-- THE RECORDS --
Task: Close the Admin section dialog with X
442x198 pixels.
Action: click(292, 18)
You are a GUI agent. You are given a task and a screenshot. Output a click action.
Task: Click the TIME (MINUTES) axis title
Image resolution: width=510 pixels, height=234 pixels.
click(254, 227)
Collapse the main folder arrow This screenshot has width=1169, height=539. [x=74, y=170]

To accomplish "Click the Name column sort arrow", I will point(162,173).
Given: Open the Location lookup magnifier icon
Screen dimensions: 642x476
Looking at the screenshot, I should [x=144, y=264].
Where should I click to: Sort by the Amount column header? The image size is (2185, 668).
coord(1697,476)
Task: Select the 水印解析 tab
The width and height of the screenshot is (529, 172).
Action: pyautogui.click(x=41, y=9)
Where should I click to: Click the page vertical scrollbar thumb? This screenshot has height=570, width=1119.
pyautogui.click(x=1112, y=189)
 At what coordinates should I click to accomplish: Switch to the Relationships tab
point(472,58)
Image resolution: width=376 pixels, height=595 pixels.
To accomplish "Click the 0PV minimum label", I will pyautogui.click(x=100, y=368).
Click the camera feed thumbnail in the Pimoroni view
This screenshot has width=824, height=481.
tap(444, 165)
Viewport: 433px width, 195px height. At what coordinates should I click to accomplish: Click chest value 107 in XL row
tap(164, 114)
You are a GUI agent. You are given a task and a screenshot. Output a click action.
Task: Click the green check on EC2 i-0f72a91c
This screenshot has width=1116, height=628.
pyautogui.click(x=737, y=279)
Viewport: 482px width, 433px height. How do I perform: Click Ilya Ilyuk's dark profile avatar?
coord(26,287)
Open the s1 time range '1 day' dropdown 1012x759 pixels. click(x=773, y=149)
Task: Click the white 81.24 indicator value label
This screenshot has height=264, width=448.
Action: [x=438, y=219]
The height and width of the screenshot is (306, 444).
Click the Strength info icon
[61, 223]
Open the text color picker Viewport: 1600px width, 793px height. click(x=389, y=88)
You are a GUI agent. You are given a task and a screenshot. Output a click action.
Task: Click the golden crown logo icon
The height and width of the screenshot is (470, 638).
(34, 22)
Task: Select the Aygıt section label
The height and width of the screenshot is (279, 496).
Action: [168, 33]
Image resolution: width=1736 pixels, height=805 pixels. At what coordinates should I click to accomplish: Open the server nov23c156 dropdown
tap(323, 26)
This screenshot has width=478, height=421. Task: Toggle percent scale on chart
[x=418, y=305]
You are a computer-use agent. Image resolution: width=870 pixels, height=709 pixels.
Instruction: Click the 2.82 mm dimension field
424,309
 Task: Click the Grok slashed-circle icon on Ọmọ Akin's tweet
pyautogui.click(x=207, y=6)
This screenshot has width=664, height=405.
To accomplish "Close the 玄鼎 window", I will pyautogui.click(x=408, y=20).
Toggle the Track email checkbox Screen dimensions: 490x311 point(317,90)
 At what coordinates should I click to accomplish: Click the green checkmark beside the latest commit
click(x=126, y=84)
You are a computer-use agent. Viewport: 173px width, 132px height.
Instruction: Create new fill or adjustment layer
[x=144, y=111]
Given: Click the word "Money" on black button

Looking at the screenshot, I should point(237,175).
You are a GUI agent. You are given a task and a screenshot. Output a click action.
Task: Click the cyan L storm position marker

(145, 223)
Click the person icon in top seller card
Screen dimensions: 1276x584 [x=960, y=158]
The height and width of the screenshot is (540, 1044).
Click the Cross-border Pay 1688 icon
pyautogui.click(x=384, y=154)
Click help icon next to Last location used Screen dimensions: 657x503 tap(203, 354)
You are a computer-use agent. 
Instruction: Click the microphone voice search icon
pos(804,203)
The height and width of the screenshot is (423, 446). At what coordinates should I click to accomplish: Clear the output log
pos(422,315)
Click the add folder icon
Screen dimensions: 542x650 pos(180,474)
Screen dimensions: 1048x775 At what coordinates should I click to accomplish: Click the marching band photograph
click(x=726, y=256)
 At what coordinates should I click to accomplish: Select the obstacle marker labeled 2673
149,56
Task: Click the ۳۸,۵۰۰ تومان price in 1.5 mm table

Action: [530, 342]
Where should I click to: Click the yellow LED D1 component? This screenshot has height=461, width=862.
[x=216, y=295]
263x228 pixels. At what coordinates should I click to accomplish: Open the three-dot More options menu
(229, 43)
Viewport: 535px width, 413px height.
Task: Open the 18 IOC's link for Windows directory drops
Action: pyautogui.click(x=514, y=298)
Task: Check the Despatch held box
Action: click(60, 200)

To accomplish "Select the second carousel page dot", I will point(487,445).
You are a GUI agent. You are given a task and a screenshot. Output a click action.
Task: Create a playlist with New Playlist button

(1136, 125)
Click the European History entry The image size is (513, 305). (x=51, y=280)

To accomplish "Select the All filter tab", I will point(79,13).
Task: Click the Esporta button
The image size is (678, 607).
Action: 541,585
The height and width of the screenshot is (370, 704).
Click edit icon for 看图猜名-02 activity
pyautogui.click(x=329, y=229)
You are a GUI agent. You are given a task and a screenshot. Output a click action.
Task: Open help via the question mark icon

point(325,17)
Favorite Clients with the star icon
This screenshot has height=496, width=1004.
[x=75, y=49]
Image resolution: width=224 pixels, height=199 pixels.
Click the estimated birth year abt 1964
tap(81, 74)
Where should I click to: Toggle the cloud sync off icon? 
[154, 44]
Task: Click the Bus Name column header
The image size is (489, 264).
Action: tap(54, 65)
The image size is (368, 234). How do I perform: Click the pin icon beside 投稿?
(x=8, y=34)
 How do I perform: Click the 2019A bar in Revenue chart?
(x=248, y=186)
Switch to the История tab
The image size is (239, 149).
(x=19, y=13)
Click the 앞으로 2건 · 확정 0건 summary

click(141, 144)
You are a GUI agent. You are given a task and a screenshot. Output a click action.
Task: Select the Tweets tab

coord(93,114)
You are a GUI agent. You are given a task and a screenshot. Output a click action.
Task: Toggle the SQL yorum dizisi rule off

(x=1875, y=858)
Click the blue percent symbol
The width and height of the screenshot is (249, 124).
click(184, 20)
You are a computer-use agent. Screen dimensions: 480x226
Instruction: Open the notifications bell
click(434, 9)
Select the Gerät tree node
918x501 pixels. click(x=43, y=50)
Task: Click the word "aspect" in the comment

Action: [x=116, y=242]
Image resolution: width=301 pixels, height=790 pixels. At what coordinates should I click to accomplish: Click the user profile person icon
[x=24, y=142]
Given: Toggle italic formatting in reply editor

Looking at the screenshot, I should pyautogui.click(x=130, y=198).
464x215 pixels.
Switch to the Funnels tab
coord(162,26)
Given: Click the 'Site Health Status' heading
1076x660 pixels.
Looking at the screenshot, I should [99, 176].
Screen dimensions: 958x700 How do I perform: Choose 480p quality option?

-- TASK OBJECTIVE --
Print each line of the data exactly as it was written.

-- ANSWER TO THIS PROBLEM --
Task: Close the Admin section dialog with X
442x198 pixels.
Action: click(292, 18)
You are a GUI agent. You are given a task and a screenshot. Output a click action.
Task: Click the TIME (MINUTES) axis title
Image resolution: width=510 pixels, height=234 pixels.
click(254, 227)
Collapse the main folder arrow This screenshot has width=1169, height=539. [x=74, y=170]

To accomplish "Click the Name column sort arrow", I will point(162,173).
Given: Open the Location lookup magnifier icon
Screen dimensions: 642x476
Looking at the screenshot, I should [x=144, y=264].
Where should I click to: Sort by the Amount column header? The image size is (2185, 668).
coord(1697,476)
Task: Select the 水印解析 tab
The width and height of the screenshot is (529, 172).
Action: pyautogui.click(x=41, y=9)
Where should I click to: Click the page vertical scrollbar thumb? This screenshot has height=570, width=1119.
pyautogui.click(x=1112, y=189)
 At what coordinates should I click to accomplish: Switch to the Relationships tab
point(472,58)
Image resolution: width=376 pixels, height=595 pixels.
To accomplish "Click the 0PV minimum label", I will pyautogui.click(x=100, y=368).
Click the camera feed thumbnail in the Pimoroni view
This screenshot has width=824, height=481.
tap(444, 165)
Viewport: 433px width, 195px height. At what coordinates should I click to accomplish: Click chest value 107 in XL row
tap(164, 114)
You are a GUI agent. You are given a task and a screenshot. Output a click action.
Task: Click the green check on EC2 i-0f72a91c
This screenshot has width=1116, height=628.
pyautogui.click(x=737, y=279)
Viewport: 482px width, 433px height. How do I perform: Click Ilya Ilyuk's dark profile avatar?
coord(26,287)
Open the s1 time range '1 day' dropdown 1012x759 pixels. click(x=773, y=149)
Task: Click the white 81.24 indicator value label
This screenshot has height=264, width=448.
Action: [x=438, y=219]
The height and width of the screenshot is (306, 444).
Click the Strength info icon
[61, 223]
Open the text color picker Viewport: 1600px width, 793px height. click(x=389, y=88)
You are a GUI agent. You are given a task and a screenshot. Output a click action.
Task: Click the golden crown logo icon
The height and width of the screenshot is (470, 638).
(34, 22)
Task: Select the Aygıt section label
The height and width of the screenshot is (279, 496).
Action: [168, 33]
Image resolution: width=1736 pixels, height=805 pixels. At what coordinates should I click to accomplish: Open the server nov23c156 dropdown
tap(323, 26)
This screenshot has width=478, height=421. Task: Toggle percent scale on chart
[x=418, y=305]
You are a computer-use agent. Image resolution: width=870 pixels, height=709 pixels.
Instruction: Click the 2.82 mm dimension field
424,309
 Task: Click the Grok slashed-circle icon on Ọmọ Akin's tweet
pyautogui.click(x=207, y=6)
This screenshot has width=664, height=405.
To accomplish "Close the 玄鼎 window", I will pyautogui.click(x=408, y=20).
Toggle the Track email checkbox Screen dimensions: 490x311 point(317,90)
 At what coordinates should I click to accomplish: Click the green checkmark beside the latest commit
click(x=126, y=84)
You are a computer-use agent. Viewport: 173px width, 132px height.
Instruction: Create new fill or adjustment layer
[x=144, y=111]
Given: Click the word "Money" on black button

Looking at the screenshot, I should point(237,175).
You are a GUI agent. You are given a task and a screenshot. Output a click action.
Task: Click the cyan L storm position marker

(145, 223)
Click the person icon in top seller card
Screen dimensions: 1276x584 [x=960, y=158]
The height and width of the screenshot is (540, 1044).
Click the Cross-border Pay 1688 icon
pyautogui.click(x=384, y=154)
Click help icon next to Last location used Screen dimensions: 657x503 tap(203, 354)
You are a computer-use agent. 
Instruction: Click the microphone voice search icon
pos(804,203)
The height and width of the screenshot is (423, 446). At what coordinates should I click to accomplish: Clear the output log
pos(422,315)
Click the add folder icon
Screen dimensions: 542x650 pos(180,474)
Screen dimensions: 1048x775 At what coordinates should I click to accomplish: Click the marching band photograph
click(x=726, y=256)
 At what coordinates should I click to accomplish: Select the obstacle marker labeled 2673
149,56
Task: Click the ۳۸,۵۰۰ تومان price in 1.5 mm table

Action: [530, 342]
Where should I click to: Click the yellow LED D1 component? This screenshot has height=461, width=862.
[x=216, y=295]
263x228 pixels. At what coordinates should I click to accomplish: Open the three-dot More options menu
(229, 43)
Viewport: 535px width, 413px height.
Task: Open the 18 IOC's link for Windows directory drops
Action: pyautogui.click(x=514, y=298)
Task: Check the Despatch held box
Action: click(60, 200)

To accomplish "Select the second carousel page dot", I will point(487,445).
You are a GUI agent. You are given a task and a screenshot. Output a click action.
Task: Create a playlist with New Playlist button

(1136, 125)
Click the European History entry The image size is (513, 305). (x=51, y=280)

To accomplish "Select the All filter tab", I will point(79,13).
Task: Click the Esporta button
The image size is (678, 607).
Action: 541,585
The height and width of the screenshot is (370, 704).
Click edit icon for 看图猜名-02 activity
pyautogui.click(x=329, y=229)
You are a GUI agent. You are given a task and a screenshot. Output a click action.
Task: Open help via the question mark icon

point(325,17)
Favorite Clients with the star icon
This screenshot has height=496, width=1004.
[x=75, y=49]
Image resolution: width=224 pixels, height=199 pixels.
Click the estimated birth year abt 1964
tap(81, 74)
Where should I click to: Toggle the cloud sync off icon? 
[154, 44]
Task: Click the Bus Name column header
The image size is (489, 264).
Action: tap(54, 65)
The image size is (368, 234). How do I perform: Click the pin icon beside 投稿?
(x=8, y=34)
 How do I perform: Click the 2019A bar in Revenue chart?
(x=248, y=186)
Switch to the История tab
The image size is (239, 149).
(x=19, y=13)
Click the 앞으로 2건 · 확정 0건 summary

click(141, 144)
You are a GUI agent. You are given a task and a screenshot. Output a click action.
Task: Select the Tweets tab

coord(93,114)
You are a GUI agent. You are given a task and a screenshot. Output a click action.
Task: Toggle the SQL yorum dizisi rule off

(x=1875, y=858)
Click the blue percent symbol
The width and height of the screenshot is (249, 124).
click(184, 20)
You are a computer-use agent. Screen dimensions: 480x226
Instruction: Open the notifications bell
click(434, 9)
Select the Gerät tree node
918x501 pixels. click(x=43, y=50)
Task: Click the word "aspect" in the comment

Action: [x=116, y=242]
Image resolution: width=301 pixels, height=790 pixels. At what coordinates should I click to accomplish: Click the user profile person icon
[x=24, y=142]
Given: Toggle italic formatting in reply editor

Looking at the screenshot, I should pyautogui.click(x=130, y=198).
464x215 pixels.
Switch to the Funnels tab
coord(162,26)
Given: Click the 'Site Health Status' heading
1076x660 pixels.
Looking at the screenshot, I should [99, 176].
Screen dimensions: 958x700 How do I perform: Choose 480p quality option?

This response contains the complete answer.